WHAT THIS EXERCISE ASKS:
- a) In the passage on improvisation, what program did Alan Alda start?
- b) According to the passage on improvisation, what can be learned by practicing improv for use in a sales process? List each item.
- c) Extend the passage on improvisation by writing what follows its final sentence.

Improvisation also helps salespeople tremendously, according to Dion. Improv uses ‘offers’ which is a basic term used in business. Dion shares that in an improv scene, everything a person says or does is an offer. When you train your mind to look at everything as an offer, you will learn how to build with things even if the reactions are instinctually off putting. This way, you can convert moments that would’ve ended the sales process in a non-manipulative fashion. Tapping your own intuition, increasing your awareness, and developing self-confidence that you can use in a sales process can be learned by practicing improv.
Improvisation for Introverts and Extroverts
Alan Alda, a seasoned actor and a great improviser, started a program called The Alan Alda Center for Communicating Science. He recognized that there are scientists who have earth-shattering, earth-saving, and life-saving things to say but they don’t know how to communicate it to lay people. These highly intelligent people in science are sometimes very inward and have a level of introversion in them. According to Dion, if you can’t communicate and get the deep thing that is inside of you out, no one can take any action on it. Sharing yourself is a major part of the improviser’s mindset and it involves saying the positive thing that you want to say about someone’s good work. “It is expressing a boundary in a way that gets your message across, but is not off putting and doesn’t alienate you from others.”

SUPPLIED DATA:
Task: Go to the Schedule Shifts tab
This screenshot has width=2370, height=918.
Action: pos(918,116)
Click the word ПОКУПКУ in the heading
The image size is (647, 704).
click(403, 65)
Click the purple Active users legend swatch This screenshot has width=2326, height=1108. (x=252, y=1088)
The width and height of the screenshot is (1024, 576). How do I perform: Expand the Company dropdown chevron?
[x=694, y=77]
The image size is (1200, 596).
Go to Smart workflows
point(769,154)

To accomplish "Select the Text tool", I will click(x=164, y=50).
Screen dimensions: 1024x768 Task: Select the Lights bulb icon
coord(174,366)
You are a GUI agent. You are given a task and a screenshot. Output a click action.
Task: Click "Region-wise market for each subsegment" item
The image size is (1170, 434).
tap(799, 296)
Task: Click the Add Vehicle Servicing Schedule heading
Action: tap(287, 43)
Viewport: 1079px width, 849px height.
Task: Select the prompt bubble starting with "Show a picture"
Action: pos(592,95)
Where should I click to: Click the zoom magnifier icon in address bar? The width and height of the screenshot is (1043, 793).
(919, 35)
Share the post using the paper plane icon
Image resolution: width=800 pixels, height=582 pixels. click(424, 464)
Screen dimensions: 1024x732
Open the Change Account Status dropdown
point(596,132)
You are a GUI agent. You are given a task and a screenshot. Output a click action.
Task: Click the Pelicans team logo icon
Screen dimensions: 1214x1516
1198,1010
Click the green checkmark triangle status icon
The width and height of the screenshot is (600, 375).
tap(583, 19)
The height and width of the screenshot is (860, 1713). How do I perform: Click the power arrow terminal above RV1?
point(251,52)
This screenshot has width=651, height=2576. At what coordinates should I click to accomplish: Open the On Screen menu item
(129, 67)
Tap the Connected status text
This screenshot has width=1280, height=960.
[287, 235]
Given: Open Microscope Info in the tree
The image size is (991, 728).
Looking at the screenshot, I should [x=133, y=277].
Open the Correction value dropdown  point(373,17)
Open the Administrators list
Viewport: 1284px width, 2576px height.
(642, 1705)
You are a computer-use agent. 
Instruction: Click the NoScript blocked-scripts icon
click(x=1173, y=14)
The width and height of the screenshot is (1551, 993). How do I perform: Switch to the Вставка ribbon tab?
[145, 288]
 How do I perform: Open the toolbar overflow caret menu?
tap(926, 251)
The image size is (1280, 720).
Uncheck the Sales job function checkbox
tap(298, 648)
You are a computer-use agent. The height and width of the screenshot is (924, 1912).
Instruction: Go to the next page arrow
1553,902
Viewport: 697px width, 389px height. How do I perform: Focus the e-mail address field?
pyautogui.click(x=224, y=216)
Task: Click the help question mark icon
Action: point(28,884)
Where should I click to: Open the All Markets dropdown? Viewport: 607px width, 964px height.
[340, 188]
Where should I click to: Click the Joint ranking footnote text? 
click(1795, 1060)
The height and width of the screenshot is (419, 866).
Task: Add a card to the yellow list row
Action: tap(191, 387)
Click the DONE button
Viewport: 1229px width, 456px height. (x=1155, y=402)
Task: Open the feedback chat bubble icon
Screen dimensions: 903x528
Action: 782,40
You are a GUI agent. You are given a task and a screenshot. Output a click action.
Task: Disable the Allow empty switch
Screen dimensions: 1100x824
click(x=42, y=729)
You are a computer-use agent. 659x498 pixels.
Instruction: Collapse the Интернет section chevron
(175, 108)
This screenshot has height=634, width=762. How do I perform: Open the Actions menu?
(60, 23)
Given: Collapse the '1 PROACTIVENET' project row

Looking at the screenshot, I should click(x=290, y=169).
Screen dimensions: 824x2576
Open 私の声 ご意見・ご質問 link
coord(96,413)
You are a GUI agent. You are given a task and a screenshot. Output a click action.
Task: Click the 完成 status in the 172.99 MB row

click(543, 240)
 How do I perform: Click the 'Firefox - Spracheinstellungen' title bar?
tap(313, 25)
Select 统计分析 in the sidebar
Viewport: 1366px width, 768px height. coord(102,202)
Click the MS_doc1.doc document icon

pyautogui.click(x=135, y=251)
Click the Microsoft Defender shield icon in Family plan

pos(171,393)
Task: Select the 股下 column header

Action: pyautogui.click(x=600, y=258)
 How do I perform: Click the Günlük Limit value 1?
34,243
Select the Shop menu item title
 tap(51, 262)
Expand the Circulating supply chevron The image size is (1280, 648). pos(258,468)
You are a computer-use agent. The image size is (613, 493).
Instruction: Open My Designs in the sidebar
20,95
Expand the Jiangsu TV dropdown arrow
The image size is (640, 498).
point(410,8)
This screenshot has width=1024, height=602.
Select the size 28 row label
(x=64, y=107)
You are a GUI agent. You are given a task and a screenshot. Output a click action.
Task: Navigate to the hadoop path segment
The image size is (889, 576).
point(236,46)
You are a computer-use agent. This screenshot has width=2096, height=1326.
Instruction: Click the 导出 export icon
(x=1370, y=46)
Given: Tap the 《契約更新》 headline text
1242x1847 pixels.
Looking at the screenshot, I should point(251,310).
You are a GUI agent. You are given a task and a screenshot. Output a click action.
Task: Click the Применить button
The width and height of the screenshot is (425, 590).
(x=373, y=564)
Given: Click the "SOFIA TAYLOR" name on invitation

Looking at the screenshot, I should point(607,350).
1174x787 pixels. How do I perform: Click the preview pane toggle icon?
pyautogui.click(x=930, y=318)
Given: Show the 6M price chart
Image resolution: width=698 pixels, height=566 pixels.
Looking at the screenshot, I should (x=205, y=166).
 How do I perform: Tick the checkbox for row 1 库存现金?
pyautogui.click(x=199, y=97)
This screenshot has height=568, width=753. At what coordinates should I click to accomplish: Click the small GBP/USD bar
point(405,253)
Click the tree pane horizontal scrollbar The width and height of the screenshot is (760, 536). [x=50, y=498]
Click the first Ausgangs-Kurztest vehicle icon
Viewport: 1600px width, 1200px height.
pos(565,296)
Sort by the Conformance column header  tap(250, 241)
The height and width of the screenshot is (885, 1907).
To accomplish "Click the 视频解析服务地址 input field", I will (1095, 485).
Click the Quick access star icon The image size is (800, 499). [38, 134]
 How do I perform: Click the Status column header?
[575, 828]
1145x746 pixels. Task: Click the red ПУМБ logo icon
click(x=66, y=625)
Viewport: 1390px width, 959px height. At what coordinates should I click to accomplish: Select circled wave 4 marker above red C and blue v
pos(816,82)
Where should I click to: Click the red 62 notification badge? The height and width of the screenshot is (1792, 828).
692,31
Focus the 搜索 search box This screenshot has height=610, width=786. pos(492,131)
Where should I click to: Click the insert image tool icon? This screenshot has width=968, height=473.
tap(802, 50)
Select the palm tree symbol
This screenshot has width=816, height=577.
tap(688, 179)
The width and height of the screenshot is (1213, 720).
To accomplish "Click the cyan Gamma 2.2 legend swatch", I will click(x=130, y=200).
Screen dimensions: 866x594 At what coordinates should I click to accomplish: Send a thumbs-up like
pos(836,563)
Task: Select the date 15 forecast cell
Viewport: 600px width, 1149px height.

TASK-BY-TASK ANSWERS:
- a) The Alan Alda Center for Communicating Science.

- b)
- Tapping your own intuition
- Increasing your awareness
- Developing self-confidence

- c)
According to Dion, he is both an introvert and extrovert and his work over the years has helped him gain a deeper understanding of both personalities. He recognized that people who identify themselves as introverts or extroverts sometimes have a little bit more that they can learn about what is true about that orientation. Self-proclaimed introverts have a ton of wonderful things to say and can contribute and express them with a little bit of training in theatrical improvisation. Self-proclaimed extroverts can redefine the meaning of their personality and recognize the crossover between the two personality types.
Personal questions with Dion Flynn
LI: What is your favorite word?
DION: Silver. The color and the word too. I like it because a silver thing is shiny and bright reflects other things. The word itself has so much fun in it. It involves your whole mouth and your life.
LI: What is the sound that you love?
DION: OHM is nice. It’s a three-part, a triphthong, that is non-religious but if you make all three of them, it can touch all parts of your body. It almost makes your body a tuning fork and it tunes you into the present moment.
LI: If you could be someone or something else, who or what would you be?
DION: I’d be an eagle or a hawk circling down the breeze as the old lyric says in a Johnny Cash song. The ability to get up there, see everything from way up, ride the thermals, go back up, and to be an apex predator in that position so that nothing would attack me. I wouldn’t want to be attacked while I was gliding. That’s why I’d want to be maybe a pterodactyl or an eagle.
LI: In one year today, where will Dion Flynn be and what is he doing?
DION: I’m hoping that the health concerns that we have globally right now will recede and I will be working more with people in the same room. I’m looking forward to continuing to bring people together — see them laugh, see their eyes, to see people cry sometimes, and see people have insights. That’s where I’ll be.